Le troisième risque est celui d’avoir des redevances impayées. Il est correctement couvert par nos fonds propres sur les douze premières années.
Enfin, l’obligation de rachat, représente un risque moins probable et plus massif. Lorsqu’un ménage ne parvient pas à revendre son bâti, l’OFS est dans l’obligation de le racheter pour ensuite le revendre en BRS ou sur le marché libre. La réglementation est relativement floue sur ce point d’ailleurs. Notre politique consiste à privilégier la revente du bien en BRS chaque fois que cela est possible, sinon de revendre à Habitat et Humanisme qui l’utilisera pour des opérations de locatif social. La vocation sociale se voit alors préservée dans tous les cas. Or ce rachat représente un effort financier important, effort qui est d’autant plus lourd lorsque la durée du portage s’avère longue et la quantité de lots rachetés importante. Toutefois, nous relativisons ce point dans la mesure où le risque de ne pas réussir à revendre un bien en zones tendues, où les prix de l’immobilier ne devraient pas baisser, reste relativement faible.
Au vu des interactions avec les différents acteurs que l’OFS mobilise, diriez-vous que c’est un modèle attractif ?
Certaines collectivités, notamment de l’Ouest francilien, cherchant à produire du logement social, ont été séduites par le modèle OFS-BRS et notamment par la clause introduite par la loi Elan permettant de comptabiliser les logements en BRS dans le cadre de la loi SRU. En revanche, pour les communes carencées, qui sont astreintes à produire du logement social dans toutes ses variantes (PLAI, PLUS, PLS…), on ne sait pas où se situe le BRS. Il sera donc nécessaire que les pouvoirs publics précisent la position de ce produit dans la typologie des logements sociaux.
En ce qui concerne les promoteurs, et plus particulièrement, les monteurs d’opérations, la présentation de nos programmes BRS suscite bien souvent leur enthousiasme car ils voient au travers de cette formule le moyen de diversifier leurs offres et de cibler une clientèle plus sociale.

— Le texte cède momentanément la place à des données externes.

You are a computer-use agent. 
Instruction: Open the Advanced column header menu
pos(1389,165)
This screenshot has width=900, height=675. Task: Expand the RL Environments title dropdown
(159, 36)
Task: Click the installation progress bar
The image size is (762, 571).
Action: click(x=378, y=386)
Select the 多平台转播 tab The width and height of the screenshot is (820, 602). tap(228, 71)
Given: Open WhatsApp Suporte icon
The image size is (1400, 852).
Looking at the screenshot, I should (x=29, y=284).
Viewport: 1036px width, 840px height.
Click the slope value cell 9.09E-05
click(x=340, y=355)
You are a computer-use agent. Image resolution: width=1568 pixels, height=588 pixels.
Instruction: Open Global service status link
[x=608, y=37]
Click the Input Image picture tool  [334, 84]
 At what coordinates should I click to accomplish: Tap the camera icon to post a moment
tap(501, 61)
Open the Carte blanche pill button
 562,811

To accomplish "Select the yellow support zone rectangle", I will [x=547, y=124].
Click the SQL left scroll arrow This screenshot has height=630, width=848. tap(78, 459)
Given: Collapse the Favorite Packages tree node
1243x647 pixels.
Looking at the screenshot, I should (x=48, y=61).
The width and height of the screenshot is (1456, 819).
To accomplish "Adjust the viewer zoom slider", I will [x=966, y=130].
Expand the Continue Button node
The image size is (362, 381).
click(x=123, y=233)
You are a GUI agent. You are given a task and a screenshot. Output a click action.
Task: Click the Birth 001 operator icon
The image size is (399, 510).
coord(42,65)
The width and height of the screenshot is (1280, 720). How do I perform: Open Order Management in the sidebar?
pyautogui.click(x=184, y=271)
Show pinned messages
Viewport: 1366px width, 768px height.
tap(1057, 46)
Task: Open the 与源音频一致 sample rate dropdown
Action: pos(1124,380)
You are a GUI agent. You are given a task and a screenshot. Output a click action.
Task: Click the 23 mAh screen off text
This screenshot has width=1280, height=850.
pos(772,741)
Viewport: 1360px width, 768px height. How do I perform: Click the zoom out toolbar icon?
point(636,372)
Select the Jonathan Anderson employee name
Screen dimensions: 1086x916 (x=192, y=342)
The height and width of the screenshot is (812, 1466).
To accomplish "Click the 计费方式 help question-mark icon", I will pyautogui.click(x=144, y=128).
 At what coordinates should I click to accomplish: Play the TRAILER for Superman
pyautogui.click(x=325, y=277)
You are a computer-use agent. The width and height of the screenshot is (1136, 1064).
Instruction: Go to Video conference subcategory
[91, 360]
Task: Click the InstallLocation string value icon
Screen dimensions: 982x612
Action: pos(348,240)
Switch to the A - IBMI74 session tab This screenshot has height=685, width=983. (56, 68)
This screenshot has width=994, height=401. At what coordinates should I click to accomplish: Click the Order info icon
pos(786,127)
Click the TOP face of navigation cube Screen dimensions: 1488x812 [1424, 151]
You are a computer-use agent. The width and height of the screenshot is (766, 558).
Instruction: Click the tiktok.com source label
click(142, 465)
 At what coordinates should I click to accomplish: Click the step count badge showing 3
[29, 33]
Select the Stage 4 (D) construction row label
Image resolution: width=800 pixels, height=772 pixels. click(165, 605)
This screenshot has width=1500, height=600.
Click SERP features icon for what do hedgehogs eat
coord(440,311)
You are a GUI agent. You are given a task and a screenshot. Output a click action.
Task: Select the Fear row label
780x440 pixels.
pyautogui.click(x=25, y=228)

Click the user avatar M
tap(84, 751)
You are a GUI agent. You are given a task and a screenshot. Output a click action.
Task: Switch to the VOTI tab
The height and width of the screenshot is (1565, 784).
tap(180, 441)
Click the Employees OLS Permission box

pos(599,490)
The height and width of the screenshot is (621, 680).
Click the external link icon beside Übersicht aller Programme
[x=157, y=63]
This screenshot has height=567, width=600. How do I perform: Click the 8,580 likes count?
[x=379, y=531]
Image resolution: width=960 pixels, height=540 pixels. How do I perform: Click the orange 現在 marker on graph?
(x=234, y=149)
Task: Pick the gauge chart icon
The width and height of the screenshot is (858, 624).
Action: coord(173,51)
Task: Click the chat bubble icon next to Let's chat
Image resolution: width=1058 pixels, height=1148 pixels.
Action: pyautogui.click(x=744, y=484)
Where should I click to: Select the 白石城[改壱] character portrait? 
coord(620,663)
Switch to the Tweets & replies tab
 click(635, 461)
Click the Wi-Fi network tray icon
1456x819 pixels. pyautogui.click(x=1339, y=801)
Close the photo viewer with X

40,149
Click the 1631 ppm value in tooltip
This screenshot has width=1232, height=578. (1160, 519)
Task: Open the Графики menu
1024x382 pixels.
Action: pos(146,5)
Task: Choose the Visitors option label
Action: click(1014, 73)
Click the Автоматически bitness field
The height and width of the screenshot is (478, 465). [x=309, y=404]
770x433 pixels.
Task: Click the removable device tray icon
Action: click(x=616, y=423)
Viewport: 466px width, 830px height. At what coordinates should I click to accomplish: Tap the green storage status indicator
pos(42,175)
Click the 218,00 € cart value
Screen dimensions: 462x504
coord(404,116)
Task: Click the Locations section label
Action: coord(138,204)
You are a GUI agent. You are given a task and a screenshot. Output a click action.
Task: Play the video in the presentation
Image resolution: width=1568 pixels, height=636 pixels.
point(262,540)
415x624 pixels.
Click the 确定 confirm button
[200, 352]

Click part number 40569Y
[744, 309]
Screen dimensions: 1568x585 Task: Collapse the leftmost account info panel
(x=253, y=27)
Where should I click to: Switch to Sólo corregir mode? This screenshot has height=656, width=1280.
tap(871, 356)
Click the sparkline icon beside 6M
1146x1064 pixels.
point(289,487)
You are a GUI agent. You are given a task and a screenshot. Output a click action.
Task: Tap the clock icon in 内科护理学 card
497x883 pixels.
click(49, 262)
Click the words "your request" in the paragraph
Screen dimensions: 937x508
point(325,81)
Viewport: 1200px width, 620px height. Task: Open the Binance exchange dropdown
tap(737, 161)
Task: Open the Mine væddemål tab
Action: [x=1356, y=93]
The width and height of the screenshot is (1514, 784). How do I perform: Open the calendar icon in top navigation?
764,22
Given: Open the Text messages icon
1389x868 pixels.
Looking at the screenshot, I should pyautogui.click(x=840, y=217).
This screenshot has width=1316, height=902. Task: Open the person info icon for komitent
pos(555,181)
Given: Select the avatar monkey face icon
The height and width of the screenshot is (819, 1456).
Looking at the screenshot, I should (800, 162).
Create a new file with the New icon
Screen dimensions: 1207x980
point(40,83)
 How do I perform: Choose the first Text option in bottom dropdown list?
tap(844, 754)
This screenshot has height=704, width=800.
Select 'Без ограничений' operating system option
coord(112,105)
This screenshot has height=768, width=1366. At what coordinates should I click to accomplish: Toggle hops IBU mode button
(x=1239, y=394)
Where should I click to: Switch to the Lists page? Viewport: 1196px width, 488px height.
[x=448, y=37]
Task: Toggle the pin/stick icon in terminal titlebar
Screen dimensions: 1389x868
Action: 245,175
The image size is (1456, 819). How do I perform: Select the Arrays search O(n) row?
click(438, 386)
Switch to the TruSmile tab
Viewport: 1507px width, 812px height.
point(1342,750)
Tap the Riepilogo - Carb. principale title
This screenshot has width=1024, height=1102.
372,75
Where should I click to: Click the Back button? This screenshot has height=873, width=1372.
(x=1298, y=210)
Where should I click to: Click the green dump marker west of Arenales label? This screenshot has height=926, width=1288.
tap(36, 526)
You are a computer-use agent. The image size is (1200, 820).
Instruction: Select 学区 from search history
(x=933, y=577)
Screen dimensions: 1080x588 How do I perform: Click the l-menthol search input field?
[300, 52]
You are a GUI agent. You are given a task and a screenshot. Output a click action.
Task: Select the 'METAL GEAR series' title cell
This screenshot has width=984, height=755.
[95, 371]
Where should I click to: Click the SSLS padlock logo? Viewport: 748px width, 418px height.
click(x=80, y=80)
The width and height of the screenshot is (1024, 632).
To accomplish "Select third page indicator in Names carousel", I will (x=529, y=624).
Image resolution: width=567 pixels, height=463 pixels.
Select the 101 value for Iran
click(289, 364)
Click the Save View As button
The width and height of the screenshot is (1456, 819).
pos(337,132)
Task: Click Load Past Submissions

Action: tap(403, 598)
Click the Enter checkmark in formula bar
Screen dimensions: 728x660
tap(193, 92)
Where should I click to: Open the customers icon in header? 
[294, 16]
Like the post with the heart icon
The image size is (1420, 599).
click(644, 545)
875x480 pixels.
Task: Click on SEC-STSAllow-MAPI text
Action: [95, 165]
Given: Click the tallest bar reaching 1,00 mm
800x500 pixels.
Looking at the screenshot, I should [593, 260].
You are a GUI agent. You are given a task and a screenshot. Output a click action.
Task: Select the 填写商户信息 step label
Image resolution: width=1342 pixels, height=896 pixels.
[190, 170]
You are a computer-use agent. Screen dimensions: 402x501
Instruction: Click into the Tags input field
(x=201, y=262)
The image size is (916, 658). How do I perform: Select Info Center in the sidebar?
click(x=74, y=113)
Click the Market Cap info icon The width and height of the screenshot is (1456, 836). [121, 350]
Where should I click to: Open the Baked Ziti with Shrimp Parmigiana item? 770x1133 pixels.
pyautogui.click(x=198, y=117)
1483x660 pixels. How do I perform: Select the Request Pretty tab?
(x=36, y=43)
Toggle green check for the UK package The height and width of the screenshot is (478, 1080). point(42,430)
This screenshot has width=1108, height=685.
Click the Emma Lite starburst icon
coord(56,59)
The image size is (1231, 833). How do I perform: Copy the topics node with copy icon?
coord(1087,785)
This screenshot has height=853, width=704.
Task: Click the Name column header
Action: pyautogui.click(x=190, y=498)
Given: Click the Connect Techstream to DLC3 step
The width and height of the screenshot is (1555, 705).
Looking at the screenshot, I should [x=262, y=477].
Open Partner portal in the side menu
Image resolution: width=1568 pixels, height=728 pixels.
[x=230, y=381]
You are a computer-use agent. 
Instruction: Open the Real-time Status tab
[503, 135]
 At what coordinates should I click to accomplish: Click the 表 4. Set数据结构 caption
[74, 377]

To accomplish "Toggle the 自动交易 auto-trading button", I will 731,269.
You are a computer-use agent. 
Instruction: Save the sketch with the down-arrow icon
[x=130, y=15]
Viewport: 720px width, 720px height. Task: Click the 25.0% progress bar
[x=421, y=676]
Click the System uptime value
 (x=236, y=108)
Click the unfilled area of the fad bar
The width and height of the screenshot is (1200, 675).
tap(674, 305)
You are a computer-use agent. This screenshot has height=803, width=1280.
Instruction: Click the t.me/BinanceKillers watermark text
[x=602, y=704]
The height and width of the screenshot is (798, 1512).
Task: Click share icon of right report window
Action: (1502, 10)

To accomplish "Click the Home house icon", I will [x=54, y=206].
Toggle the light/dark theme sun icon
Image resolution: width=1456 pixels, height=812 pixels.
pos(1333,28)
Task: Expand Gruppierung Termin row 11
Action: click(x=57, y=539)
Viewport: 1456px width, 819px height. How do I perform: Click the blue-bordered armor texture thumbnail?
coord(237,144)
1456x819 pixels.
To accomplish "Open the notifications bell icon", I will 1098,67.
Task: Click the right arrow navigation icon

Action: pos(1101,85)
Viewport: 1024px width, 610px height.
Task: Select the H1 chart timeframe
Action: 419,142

En revanche, les forces commerciales, rattachées au métier de la promotion, peuvent se montrer plus réservées face à la complexité du produit.
Que pensez-vous de limiter la durée de versement de la redevance des ménages, notamment après qu’ils aient remboursé leur prêt ?
La question porte sur ce qui se passera dans soixante-et-un ans. Nous sommes plutôt partisans de maintenir la redevance après la fin de la durée de financement, d’une part, parce que le terrain est toujours loué et, d’autre part, dans un souci de cohérence dans le traitement de nos différents accédants. L’incertitude du modèle économique se pose à très long terme. Si celui-ci se révèle meilleur que ce que nous avions anticipé, il sera possible de réduire, voire de supprimer les frais de gestion associés à la redevance. Ces frais seront alors couverts par la perception des redevances sans financement.
Comment expliquez-vous les difficultés de transposition du modèle des Community Land Trust en France ?
Outre les points techniques évoqués, la transposition du modèle CLT en France se heurte à une difficulté psychologique : celle de ne pas être pleinement propriétaire ! Être seulement propriétaire du bâti, peut freiner certains acquéreurs.